Like the title says, The Guardian Cats of New York City: The Watcher On The Shore is once again available for sale and for checkout on Kindle Unlimited. For the story that gives us our first look at what happens when there’s something too big for the Guardian Cats to handle – and how they manage to help any – check out the Short Stories page, The Watcher On The Shore‘s own page, or just go straight to Amazon.
To whet your appetite, here’s an excerpt:
Nar-Tali didn’t often envy the senses of the two-legs, nose-numb and half-deaf as they were. But tonight he would have accepted their night-blindness if it had brought with it the distance and clarity of their vision. The Thing that was coming, it was coming from the water. He could sense that now, feel it in his whiskers and fur and bones like the coming of the storm. But as much as he strained his senses toward the Great Salty Water, he could detect nothing. The roaring of the rain filled his hearing; the water and the wind washed away all smells.
Then the skyfire flashed again, and he caught a glimpse of…something. It was distant and unclear and it was only there for a moment, but it was…it was like a hill had suddenly risen up out of the water, then slid smoothly back in.
The sky rumbled in response to the skyfire, drowning out all sound. But as the last of the echoes of the sky-roar faded, Nar-Tali thought he heard the last echoes of another – a distant reptilian bellow.
There it was again. Much closer this time. And much, much louder.
Nar-Tali noticed that the ragged two-legs was standing beside him now, staring out at the Great Salty Water. For all the good it would do him. Even if the hill in the water surfaced again, all he would see was black on black. Not that he, Nar-Tali, was doing much better. With all this blinding rain coming down, he might as well be a two-legs himself.
Wait – there it was. The hill in the water. It was beside the long wooden sidewalk that went out onto the water now, and it was approaching shore.
On some instinct, Nar-Tali nudged the ragged two-legs, then pointed toward the shore.
The two-legs nodded. He saw it, too.
The hill was rising out of the water. Only it was longer now. More of a ridge.
The ridge kept rising. And rising. And then it broke the surface, and…
Oh. Great. Sekhmet.
It was huge.
Bast have mercy, it was a great serpent. As long as the sidewalk-over-the-water…no, longer, as long as one of the great metal serpents that carried two-legs in their bellies as they screamed along the rails. And at least as thick.
Its head was broad and flat and angular, with horns and razored spines sticking out in all directions. Its mouth, with its three rows of fangs, was easily capable of taking the ragged two-legs whole. Its scales gleamed black in the light of the boardwalk lamps, and its eyes glowed a poisonous green.
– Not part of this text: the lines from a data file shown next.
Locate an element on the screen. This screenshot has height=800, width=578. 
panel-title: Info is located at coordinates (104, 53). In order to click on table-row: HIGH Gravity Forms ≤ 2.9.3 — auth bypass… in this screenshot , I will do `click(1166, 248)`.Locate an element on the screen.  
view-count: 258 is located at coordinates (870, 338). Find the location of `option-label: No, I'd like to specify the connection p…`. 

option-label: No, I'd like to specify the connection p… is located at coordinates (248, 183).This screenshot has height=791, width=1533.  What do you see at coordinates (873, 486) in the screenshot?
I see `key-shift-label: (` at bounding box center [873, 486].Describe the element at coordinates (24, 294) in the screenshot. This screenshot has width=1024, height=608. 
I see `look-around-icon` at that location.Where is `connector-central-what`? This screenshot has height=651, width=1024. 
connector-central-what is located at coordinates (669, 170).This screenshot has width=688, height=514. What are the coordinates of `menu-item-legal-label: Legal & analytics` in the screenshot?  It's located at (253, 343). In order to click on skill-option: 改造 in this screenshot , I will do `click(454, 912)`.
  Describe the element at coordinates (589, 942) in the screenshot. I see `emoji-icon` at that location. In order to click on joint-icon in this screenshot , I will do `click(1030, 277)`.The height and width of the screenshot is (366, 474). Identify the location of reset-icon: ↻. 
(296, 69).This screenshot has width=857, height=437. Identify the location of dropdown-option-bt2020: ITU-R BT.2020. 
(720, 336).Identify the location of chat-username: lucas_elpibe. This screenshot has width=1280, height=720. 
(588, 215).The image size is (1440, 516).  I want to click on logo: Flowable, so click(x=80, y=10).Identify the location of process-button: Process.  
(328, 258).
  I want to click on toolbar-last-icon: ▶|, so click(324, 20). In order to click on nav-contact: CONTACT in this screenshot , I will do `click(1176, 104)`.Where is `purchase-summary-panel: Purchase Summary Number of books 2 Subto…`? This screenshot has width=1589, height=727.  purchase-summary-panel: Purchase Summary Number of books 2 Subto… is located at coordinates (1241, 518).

It thrashed and coiled its way out of the surf, and then it was on shore, rushing forward on thousands of limbs of all description. Crab legs and lizard feet supported it as tentacles and jellyfish stingers waved in the air.
It was so big. So impossibly big. As big as old Apophis, but he was no Bast. He was just Nar-Tali. He couldn’t fight that. But he’d felt the calling in his bones tonight, the call to duty. Why had he been called if he could do nothing? There must be –
And then the ragged two-legs was striding forward, a stick in one hand, the other under his coat. “Whoa there!” He shouted. “Hey, whoa there!”